## What the exercise asks
Can you lay out every line of the records below as a Markdown table with two columns, Row and Line, numbering each row and leaving out the blank lines?

## Given data

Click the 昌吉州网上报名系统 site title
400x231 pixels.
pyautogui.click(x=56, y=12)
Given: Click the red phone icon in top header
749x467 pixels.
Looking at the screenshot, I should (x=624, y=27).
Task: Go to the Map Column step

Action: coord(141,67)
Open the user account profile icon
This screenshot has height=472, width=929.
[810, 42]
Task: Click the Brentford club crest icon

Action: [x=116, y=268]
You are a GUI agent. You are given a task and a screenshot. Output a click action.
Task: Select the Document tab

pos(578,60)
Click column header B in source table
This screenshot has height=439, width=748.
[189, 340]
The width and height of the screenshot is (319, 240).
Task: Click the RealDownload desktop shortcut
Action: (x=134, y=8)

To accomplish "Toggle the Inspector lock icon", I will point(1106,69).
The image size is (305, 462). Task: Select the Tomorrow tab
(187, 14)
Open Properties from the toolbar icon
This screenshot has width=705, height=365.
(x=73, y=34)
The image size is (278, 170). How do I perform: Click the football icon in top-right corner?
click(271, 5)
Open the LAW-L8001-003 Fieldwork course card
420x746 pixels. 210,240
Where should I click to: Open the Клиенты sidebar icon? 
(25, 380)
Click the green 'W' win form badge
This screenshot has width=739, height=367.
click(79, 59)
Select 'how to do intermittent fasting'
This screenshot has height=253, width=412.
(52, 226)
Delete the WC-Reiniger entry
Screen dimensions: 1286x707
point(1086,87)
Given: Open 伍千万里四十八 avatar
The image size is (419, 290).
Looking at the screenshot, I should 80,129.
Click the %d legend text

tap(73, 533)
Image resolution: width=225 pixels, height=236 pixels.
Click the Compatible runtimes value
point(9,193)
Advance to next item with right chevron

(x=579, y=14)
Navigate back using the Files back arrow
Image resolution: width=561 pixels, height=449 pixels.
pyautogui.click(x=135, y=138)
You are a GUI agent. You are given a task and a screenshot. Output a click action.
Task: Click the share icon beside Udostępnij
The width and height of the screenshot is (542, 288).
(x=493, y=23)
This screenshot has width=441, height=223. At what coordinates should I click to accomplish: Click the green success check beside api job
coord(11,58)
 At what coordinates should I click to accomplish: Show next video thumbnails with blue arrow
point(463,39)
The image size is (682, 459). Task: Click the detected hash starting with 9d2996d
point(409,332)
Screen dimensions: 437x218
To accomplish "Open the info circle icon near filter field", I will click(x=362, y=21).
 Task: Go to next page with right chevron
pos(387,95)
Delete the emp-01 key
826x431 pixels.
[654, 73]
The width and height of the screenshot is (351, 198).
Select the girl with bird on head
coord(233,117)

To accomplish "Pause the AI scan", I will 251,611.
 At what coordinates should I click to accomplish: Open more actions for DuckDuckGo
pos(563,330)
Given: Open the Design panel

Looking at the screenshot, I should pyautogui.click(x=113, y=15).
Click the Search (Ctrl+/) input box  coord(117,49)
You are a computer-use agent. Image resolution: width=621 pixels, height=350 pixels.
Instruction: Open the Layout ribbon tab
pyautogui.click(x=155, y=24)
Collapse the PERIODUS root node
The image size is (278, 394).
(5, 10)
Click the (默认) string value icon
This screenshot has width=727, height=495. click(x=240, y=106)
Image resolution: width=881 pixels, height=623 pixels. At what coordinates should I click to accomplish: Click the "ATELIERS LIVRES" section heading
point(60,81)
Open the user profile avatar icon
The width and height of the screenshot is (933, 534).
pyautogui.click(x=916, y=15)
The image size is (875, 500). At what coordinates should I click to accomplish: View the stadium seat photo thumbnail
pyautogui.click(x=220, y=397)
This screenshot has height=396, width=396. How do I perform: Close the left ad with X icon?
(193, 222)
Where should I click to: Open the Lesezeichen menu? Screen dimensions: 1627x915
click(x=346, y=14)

## Result of the exercise
| Row | Line |
|---|---|
| 1 | Click the 昌吉州网上报名系统 site title |
| 2 | 400x231 pixels. |
| 3 | pyautogui.click(x=56, y=12) |
| 4 | Given: Click the red phone icon in top header |
| 5 | 749x467 pixels. |
| 6 | Looking at the screenshot, I should (x=624, y=27). |
| 7 | Task: Go to the Map Column step |
| 8 | Action: coord(141,67) |
| 9 | Open the user account profile icon |
| 10 | This screenshot has height=472, width=929. |
| 11 | [810, 42] |
| 12 | Task: Click the Brentford club crest icon |
| 13 | Action: [x=116, y=268] |
| 14 | You are a GUI agent. You are given a task and a screenshot. Output a click action. |
| 15 | Task: Select the Document tab |
| 16 | pos(578,60) |
| 17 | Click column header B in source table |
| 18 | This screenshot has height=439, width=748. |
| 19 | [189, 340] |
| 20 | The width and height of the screenshot is (319, 240). |
| 21 | Task: Click the RealDownload desktop shortcut |
| 22 | Action: (x=134, y=8) |
| 23 | To accomplish "Toggle the Inspector lock icon", I will point(1106,69). |
| 24 | The image size is (305, 462). Task: Select the Tomorrow tab |
| 25 | (187, 14) |
| 26 | Open Properties from the toolbar icon |
| 27 | This screenshot has width=705, height=365. |
| 28 | (x=73, y=34) |
| 29 | The image size is (278, 170). How do I perform: Click the football icon in top-right corner? |
| 30 | click(271, 5) |
| 31 | Open the LAW-L8001-003 Fieldwork course card |
| 32 | 420x746 pixels. 210,240 |
| 33 | Where should I click to: Open the Клиенты sidebar icon?  |
| 34 | (25, 380) |
| 35 | Click the green 'W' win form badge |
| 36 | This screenshot has width=739, height=367. |
| 37 | click(79, 59) |
| 38 | Select 'how to do intermittent fasting' |
| 39 | This screenshot has height=253, width=412. |
| 40 | (52, 226) |
| 41 | Delete the WC-Reiniger entry |
| 42 | Screen dimensions: 1286x707 |
| 43 | point(1086,87) |
| 44 | Given: Open 伍千万里四十八 avatar |
| 45 | The image size is (419, 290). |
| 46 | Looking at the screenshot, I should 80,129. |
| 47 | Click the %d legend text |
| 48 | tap(73, 533) |
| 49 | Image resolution: width=225 pixels, height=236 pixels. |
| 50 | Click the Compatible runtimes value |
| 51 | point(9,193) |
| 52 | Advance to next item with right chevron |
| 53 | (x=579, y=14) |
| 54 | Navigate back using the Files back arrow |
| 55 | Image resolution: width=561 pixels, height=449 pixels. |
| 56 | pyautogui.click(x=135, y=138) |
| 57 | You are a GUI agent. You are given a task and a screenshot. Output a click action. |
| 58 | Task: Click the share icon beside Udostępnij |
| 59 | The width and height of the screenshot is (542, 288). |
| 60 | (x=493, y=23) |
| 61 | This screenshot has width=441, height=223. At what coordinates should I click to accomplish: Click the green success check beside api job |
| 62 | coord(11,58) |
| 63 |  At what coordinates should I click to accomplish: Show next video thumbnails with blue arrow |
| 64 | point(463,39) |
| 65 | The image size is (682, 459). Task: Click the detected hash starting with 9d2996d |
| 66 | point(409,332) |
| 67 | Screen dimensions: 437x218 |
| 68 | To accomplish "Open the info circle icon near filter field", I will click(x=362, y=21). |
| 69 |  Task: Go to next page with right chevron |
| 70 | pos(387,95) |
| 71 | Delete the emp-01 key |
| 72 | 826x431 pixels. |
| 73 | [654, 73] |
| 74 | The width and height of the screenshot is (351, 198). |
| 75 | Select the girl with bird on head |
| 76 | coord(233,117) |
| 77 | To accomplish "Pause the AI scan", I will 251,611. |
| 78 |  At what coordinates should I click to accomplish: Open more actions for DuckDuckGo |
| 79 | pos(563,330) |
| 80 | Given: Open the Design panel |
| 81 | Looking at the screenshot, I should pyautogui.click(x=113, y=15). |
| 82 | Click the Search (Ctrl+/) input box  coord(117,49) |
| 83 | You are a computer-use agent. Image resolution: width=621 pixels, height=350 pixels. |
| 84 | Instruction: Open the Layout ribbon tab |
| 85 | pyautogui.click(x=155, y=24) |
| 86 | Collapse the PERIODUS root node |
| 87 | The image size is (278, 394). |
| 88 | (5, 10) |
| 89 | Click the (默认) string value icon |
| 90 | This screenshot has width=727, height=495. click(x=240, y=106) |
| 91 | Image resolution: width=881 pixels, height=623 pixels. At what coordinates should I click to accomplish: Click the "ATELIERS LIVRES" section heading |
| 92 | point(60,81) |
| 93 | Open the user profile avatar icon |
| 94 | The width and height of the screenshot is (933, 534). |
| 95 | pyautogui.click(x=916, y=15) |
| 96 | The image size is (875, 500). At what coordinates should I click to accomplish: View the stadium seat photo thumbnail |
| 97 | pyautogui.click(x=220, y=397) |
| 98 | This screenshot has height=396, width=396. How do I perform: Close the left ad with X icon? |
| 99 | (193, 222) |
| 100 | Where should I click to: Open the Lesezeichen menu? Screen dimensions: 1627x915 |
| 101 | click(x=346, y=14) |